Au moins dix morts, des barricades et des gaz lacrymogènes, et pas moins de 230 000 soldats pour surveiller les bureaux de vote. Le scrutin pour élire une Assemblée constituante s’est tenu dans un climat de violence, avec une opposition descendue en masse dans la rue pour protester. Officiellement, 8 089 320 électeurs se sont déplacés pour voter, soit 41,53 % du corps électoral, d’après les chiffres du Conseil national électoral, rapporte Últimas Noticias

La participation était l’unique enjeu de ce scrutin, boycotté par l’opposition, qui dénonce un “coup d’État” du président Maduro pour s’arroger les pleins pouvoirs, au détriment de l’Assemblée nationale dominée par l’opposition, que la nouvelle Assemblée constituante va remplacer.

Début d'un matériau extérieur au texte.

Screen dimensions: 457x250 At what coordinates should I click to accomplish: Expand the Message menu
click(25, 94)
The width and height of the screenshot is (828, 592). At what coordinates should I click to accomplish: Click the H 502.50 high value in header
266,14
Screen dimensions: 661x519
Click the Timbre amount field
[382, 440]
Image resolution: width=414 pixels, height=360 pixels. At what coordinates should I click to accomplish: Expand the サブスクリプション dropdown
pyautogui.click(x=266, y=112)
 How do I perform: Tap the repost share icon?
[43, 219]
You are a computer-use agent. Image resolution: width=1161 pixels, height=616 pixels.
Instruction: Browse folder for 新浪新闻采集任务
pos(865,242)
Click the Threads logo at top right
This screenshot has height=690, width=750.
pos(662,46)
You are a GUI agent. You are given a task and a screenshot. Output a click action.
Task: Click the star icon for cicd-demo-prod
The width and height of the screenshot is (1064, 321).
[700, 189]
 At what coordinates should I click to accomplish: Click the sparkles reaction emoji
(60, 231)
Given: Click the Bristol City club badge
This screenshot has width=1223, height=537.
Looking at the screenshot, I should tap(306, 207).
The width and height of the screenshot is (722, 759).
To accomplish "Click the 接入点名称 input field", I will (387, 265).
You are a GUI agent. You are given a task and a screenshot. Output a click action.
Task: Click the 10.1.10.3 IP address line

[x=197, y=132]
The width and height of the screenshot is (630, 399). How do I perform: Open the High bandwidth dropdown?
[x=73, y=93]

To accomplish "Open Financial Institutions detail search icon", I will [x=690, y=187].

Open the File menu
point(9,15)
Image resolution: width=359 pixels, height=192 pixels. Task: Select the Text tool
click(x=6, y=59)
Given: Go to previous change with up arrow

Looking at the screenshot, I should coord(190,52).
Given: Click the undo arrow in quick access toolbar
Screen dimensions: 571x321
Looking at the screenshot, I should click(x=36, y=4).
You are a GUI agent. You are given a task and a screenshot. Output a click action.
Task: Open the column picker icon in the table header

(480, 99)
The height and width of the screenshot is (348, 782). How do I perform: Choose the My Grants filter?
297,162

Le 16 juillet, elle avait organisé une consultation officieuse contre le président Maduro, qui avait réuni plus de 7 millions d’électeurs.

Ce dimanche soir, ajoute Últimas Noticias, proche du pouvoir, des milliers de personnes se sont réunies dans la capitale pour fêter la “victoire de la paix” et le “succès” du vote de dimanche en faveur de l’Assemblée constituante. Plusieurs d’entre elles, citées par le journal, ont estimé que “le peuple a montré sa détermination et sa volonté de vivre dans une patrie indépendante, exempte de toute ingérence étrangère”. Le président Maduro s’est félicité du “fort taux de participation” à ce scrutin et a assuré que “le moment d’une nouvelle Histoire [était] arrivé”.

De nombreuses manifestations ont toutefois eu lieu, avec des dizaines de milliers de personnes descendues dans la rue pour protester contre la “fin de la République”. Les affrontements avec la police, balles en caoutchouc et gaz lacrymogènes contre jets de pierre et cocktails Molotov, ont fait au moins dix morts, note le journal péruvien El Comercio, qui titre en une : “Le Venezuela à feu et à sang”. Après quatre mois de manifestations, le bilan s’élève désormais à 120 personnes tuées, rappelle le quotidien de Lima.

Simulacre d’élections

“Sans les bulletins de vote, mais avec des balles”, résume la journaliste vénézuélienne Naky Soto Parra dans le titre d’opposition Tal Cual. Face à la mort de manifestants et aux centaines d’arrestations d’opposants, elle évoque un “massacre” et souligne que, d’après la coalition d’opposition MUD (Table d’unité démocratique), la participation n’est pas de 41,53 mais de 12 %.

Malgré l’atmosphère violente, la journaliste se félicite de ce taux relativement faible au regard des efforts du pouvoir pour pousser les gens à aller aux urnes. “Personne ne sait ce qui va se passer maintenant, et pourtant beaucoup de gens ne sont pas allés voter alors qu’ils étaient menacés”, assure-t-elle.

C’est un progrès immense, une démonstration de courage. Ils viennent d’achever la République dans une grande farce. Eux possèdent les armes, nous, nous avons la motivation. Et nous poursuivons le combat.”

“La réélection des bandits”, dénonce de son côté El Nacional, pour qui “le dictateur Maduro n’a rien trouvé de mieux à faire que de monter un simulacre d’élections pour non seulement se maintenir au pouvoir, mais aussi maintenir autour de lui sa clique en déroute”. Le journal de Caracas, profondément anti-Chávez, parle d’un “petit cercle civil et militaire, ressemblant à une équipe de croupiers de casino à Las Vegas”, dont les membres sont “incriminés dans de sombres affaires, des trahisons sans fin et sont protégés par le même pouvoir”. Et El Nacional de trancher : “Nous sommes face à l’une des plus grandes farces de l’histoire latino-américaine.”

Le quotidien colombien El Espectador note que des manifestations contre le vote de l’Assemblée constituante au Venezuela ont également eu lieu dans les pays voisins. À Bogotá, de nombreuses personnes “ont défilé devant la résidence de l’ambassadeur vénézuélien, Iván Rincón, à qui ils ont demandé de quitter son poste car il ‘ne représente pas les Vénézuéliens’”, explique le journal. D’autres manifestations ont été organisées au Honduras, au Pérou, à Porto Rico ou encore à Madrid.

El Espectador rappelle que “plusieurs pays latino-américains ont réitéré leurs appels à enrayer la répression violente au Venezuela” et que la plupart des pays du continent, mais aussi l’Union européenne, ont annoncé qu’ils ne reconnaîtraient pas les résultats de l’Assemblée constituante. Seul le président de la Bolivie, Evo Morales, “a critiqué la Colombie, le Mexique et le Panama qui ont annoncé ne pas reconnaître les résultats de l’Assemblée, et il les accuse d’être ‘soumis’ aux États-Unis”, précise le quotidien.